§ **What to do**
Identify each line below containing the string "computer" and copy it.
---------- Input ----------
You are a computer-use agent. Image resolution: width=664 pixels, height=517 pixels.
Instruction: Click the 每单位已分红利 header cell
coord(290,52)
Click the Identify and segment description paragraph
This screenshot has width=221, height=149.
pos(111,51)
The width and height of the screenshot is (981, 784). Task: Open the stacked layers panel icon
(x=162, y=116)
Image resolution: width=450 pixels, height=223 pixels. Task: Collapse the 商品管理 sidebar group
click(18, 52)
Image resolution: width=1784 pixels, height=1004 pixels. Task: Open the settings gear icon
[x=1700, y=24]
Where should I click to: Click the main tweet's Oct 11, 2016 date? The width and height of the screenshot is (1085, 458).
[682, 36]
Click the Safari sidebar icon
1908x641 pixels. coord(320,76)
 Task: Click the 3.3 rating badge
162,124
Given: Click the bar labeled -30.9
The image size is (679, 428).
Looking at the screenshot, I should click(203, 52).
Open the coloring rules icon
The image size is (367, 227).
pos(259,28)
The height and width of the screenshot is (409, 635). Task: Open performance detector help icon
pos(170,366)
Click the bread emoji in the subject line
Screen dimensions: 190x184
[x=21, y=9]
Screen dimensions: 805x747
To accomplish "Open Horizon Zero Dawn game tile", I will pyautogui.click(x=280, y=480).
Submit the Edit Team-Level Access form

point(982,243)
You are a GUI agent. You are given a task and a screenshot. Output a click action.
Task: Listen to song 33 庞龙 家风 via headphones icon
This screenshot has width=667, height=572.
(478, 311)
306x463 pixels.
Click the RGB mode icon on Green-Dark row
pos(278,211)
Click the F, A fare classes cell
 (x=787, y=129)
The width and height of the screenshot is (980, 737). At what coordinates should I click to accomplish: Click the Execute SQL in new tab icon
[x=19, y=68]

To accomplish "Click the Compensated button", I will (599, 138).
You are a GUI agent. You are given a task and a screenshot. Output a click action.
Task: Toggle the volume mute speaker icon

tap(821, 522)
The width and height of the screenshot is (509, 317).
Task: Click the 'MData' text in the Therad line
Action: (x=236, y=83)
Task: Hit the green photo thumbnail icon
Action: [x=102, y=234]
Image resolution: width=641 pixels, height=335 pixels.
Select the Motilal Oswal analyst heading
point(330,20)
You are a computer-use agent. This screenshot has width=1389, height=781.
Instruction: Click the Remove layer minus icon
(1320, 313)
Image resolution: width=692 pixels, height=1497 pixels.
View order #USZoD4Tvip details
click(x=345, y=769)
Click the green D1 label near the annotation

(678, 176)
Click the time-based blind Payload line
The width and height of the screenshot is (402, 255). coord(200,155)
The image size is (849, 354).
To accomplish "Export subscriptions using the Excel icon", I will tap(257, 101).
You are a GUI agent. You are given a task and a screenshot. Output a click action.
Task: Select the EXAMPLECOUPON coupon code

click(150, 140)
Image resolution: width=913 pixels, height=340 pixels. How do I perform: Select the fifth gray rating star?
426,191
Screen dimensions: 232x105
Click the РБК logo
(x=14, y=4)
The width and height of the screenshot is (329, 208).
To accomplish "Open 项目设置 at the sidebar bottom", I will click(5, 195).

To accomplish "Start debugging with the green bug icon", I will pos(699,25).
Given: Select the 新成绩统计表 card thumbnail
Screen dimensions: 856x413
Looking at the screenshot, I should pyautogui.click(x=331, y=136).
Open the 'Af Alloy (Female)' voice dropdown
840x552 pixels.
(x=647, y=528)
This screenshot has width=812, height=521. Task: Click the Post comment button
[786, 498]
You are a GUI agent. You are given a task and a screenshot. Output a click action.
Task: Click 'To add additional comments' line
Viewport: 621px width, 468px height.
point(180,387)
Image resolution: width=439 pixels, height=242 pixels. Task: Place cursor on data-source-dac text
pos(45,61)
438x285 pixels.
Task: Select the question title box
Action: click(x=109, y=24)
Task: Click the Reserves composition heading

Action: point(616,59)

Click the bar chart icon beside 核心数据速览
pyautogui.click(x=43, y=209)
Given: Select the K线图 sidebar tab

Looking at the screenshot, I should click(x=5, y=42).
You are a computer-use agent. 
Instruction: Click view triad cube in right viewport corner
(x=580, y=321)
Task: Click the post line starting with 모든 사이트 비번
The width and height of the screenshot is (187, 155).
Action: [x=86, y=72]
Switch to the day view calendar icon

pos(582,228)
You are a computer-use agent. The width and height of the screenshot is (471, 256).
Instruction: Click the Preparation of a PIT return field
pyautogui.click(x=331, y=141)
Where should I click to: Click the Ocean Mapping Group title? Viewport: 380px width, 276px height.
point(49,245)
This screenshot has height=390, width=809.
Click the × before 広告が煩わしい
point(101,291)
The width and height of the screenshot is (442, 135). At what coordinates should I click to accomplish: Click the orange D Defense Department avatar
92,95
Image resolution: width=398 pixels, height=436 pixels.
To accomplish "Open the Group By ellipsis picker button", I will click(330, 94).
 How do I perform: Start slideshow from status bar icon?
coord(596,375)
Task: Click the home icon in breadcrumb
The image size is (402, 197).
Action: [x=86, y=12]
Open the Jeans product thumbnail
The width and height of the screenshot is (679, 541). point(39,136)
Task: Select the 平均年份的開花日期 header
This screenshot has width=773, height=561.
----------
§ **Exercise solution**
You are a computer-use agent. Image resolution: width=664 pixels, height=517 pixels.
You are a computer-use agent. This screenshot has width=1389, height=781.
You are a computer-use agent. 
You are a computer-use agent. The width and height of the screenshot is (471, 256).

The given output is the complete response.